■ **演習問題**:
1. 多汗症の症例を扱う本文にある「症例は過度の発汗を訴える75歳女性。」という文を英語に訳してください。
2. 多汗症の症例を扱う本文によると、75歳女性の後背部と足甲部にMinor法で発汗検査を行った結果は何点でしたか。
3. 多汗症の症例を扱う本文の続きを、最後の文の後から書いてください。

■ **検討用本文**:
「全身が熱い」「体がスライムに覆われているように感じる」といった多汗症症状と衣服やシーツに染み込むほどの強い発汗を訴える患者。これまでに他の医療機関でオキシブチニン、グリコピロニウム、ソリフェナシン、hyoscyamine(ムスカリン受容体拮抗薬)、トピラマート、クロニジンが処方されたが効果がなく、臨床検査上も異常が見られないー。米・Case Western Reserve University School of MedicineのMegan V. Ha氏らは「こうした症例に遭遇したら、Minor法(ヨウ素デンプン反応関連法)による発汗検査に際して2つのことを勧める」とJAAD Case Rep(2022; 29: 164-166)に報告した。
身体醜形障害の要素を持つ多汗症の亜型
症例は過度の発汗を訴える75歳女性。紹介受診した来院時までの数カ月間、先述した多汗症の全ての治療薬を中止していた。発汗を自覚しているにもかかわらず乾燥肌を呈しており、Minor法による発汗検査を後背部や足甲部に実施したが0点(発汗なし)であった。Ha氏は診察に同行した患者友人にも発汗検査を体験してもらい、発汗の感覚と発汗量の乖離に加え、患者が自覚する多汗症の感覚は疑いようがなく否定できるものではないことを説明。多汗症は他のストレスによる症状の顕在化であると考えられると説明し、精神科を紹介した。しかし、通院が負担のため受診に至らず、その後も連絡を試みたが残念ながらフォローアップはできなかったという。

■ **提供された行**:
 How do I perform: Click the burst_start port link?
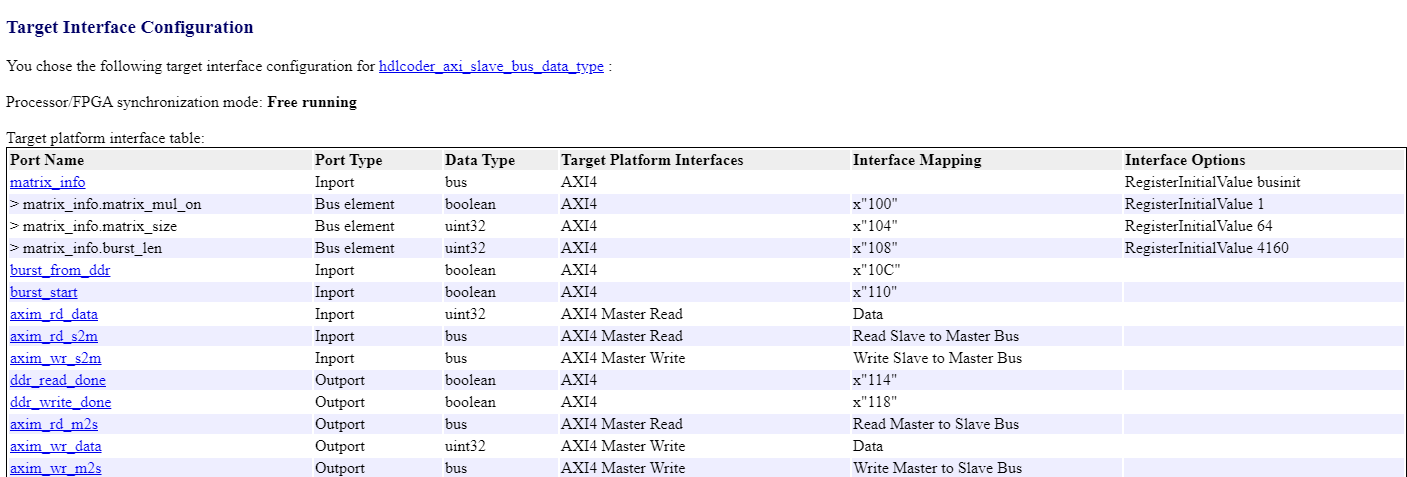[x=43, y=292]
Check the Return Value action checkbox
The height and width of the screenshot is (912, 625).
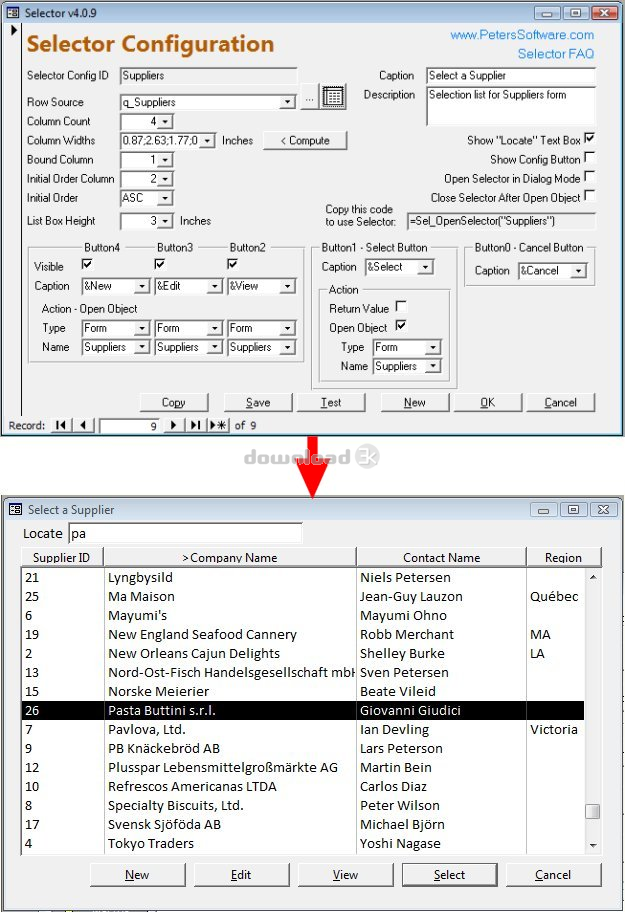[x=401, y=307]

--

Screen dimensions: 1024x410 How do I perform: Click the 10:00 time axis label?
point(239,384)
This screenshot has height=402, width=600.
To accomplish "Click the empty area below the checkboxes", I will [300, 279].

■ **演習の解答**:
1. The patient was a 75-year-old woman complaining of excessive sweating.

2. 結果は0点（発汗なし）でした。

3.
妄想性多汗症は、身体醜形障害の精神病理的要素を持つ多汗症の亜型として、2002年に初めて提唱された。ボツリヌス毒素に対する強迫的な要求を呈することから「Botulinophilia」とも称されるが、これは身体醜形障害のある患者でボツリヌス治療の需要が増加するとの研究に基づく。本症例はBotulinophiliaの特徴を示さなかったが、精神疾患の分類と診断の手引き第5版(DSM-5)の身体醜形障害に関する幾つかの要素を持つ妄想性障害の基準を満たしていた。現在、本症例に合致する特有の妄想の診断基準は存在しない。
「発汗検査の部位は患者が決める」「陰性なら他の病因と治療法を話し合う」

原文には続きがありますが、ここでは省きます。